Aimaina Hikari était-il conscient de ce qu’il avait demandé à Yasujiro ? Il était au sommet de sa carrière. S’il se débrouillait bien, il voyagerait d’une planète à une autre, deviendrait l’un de ces dirigeants membres de l’élite, affranchis des limites du temps, voyageant dans le futur par un effet de dilatation temporelle du voyage stellaire. Mais si jamais l’on jugeait qu’il n’était digne que d’être un second couteau, il stagnerait, voire régresserait dans la hiérarchie de l’organisation ici, sur Vent Divin. Il ne partirait jamais et devrait constamment faire face aux regards compatissants de ceux qui le sauraient dépourvu de l’envergure nécessaire pour se hisser au-dessus d’une vie insignifiante, jusqu’à l’éternité gratifiante de la direction supérieure.
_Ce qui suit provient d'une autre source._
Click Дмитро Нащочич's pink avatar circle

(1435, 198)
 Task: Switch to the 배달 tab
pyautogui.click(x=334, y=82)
Aimaina devait vraisemblablement savoir tout cela. Mais même s’il ignorait à quel point la position de Yasujiro était fragile, en avoir connaissance ne l’aurait pas arrêté. Quelques carrières pouvaient être sacrifiées quand il s’agissait de sauver une race entière de l’extermination. Était-ce la faute d’Aimaina si ce n’était pas sa propre carrière qui était en jeu ? C’était un honneur qu’il ait choisi Yasujiro, qu’il l’ait jugé suffisamment digne de reconnaître le péril moral que courait le peuple Yamato et suffisamment courageux pour agir en conséquence, quel que soit le prix personnel à payer.
Un immense honneur – Yasujiro espérait que cela suffirait à le combler si tout devait échouer. Car il quitterait la compagnie Tsutsumi s’il devait être réprimandé. S’ils ne faisaient rien pour contrer la menace, il ne pourrait pas rester. Ni se taire. Il parlerait et condamnerait Tsutsumi comme les autres. Il ne les menacerait pas d’une telle action, car la famille avait toujours, à juste titre, méprisé les menaces. Il se contenterait de parler. Alors, pour le punir de les avoir trahis, ils feraient tout ce qui serait en leur pouvoir pour le détruire. Aucune compagnie ne voudrait le reprendre. Il ne pourrait avoir accès à aucun poste public. Il ne plaisantait pas lorsqu’il avait dit à Aimaina qu’il viendrait vivre avec lui. Une fois que les Tsutsumi avaient décidé de punir, le scélérat n’avait plus qu’à solliciter l’aide de ses amis – si toutefois il en restait qui ne craignaient pas l’ire des Tsutsumi.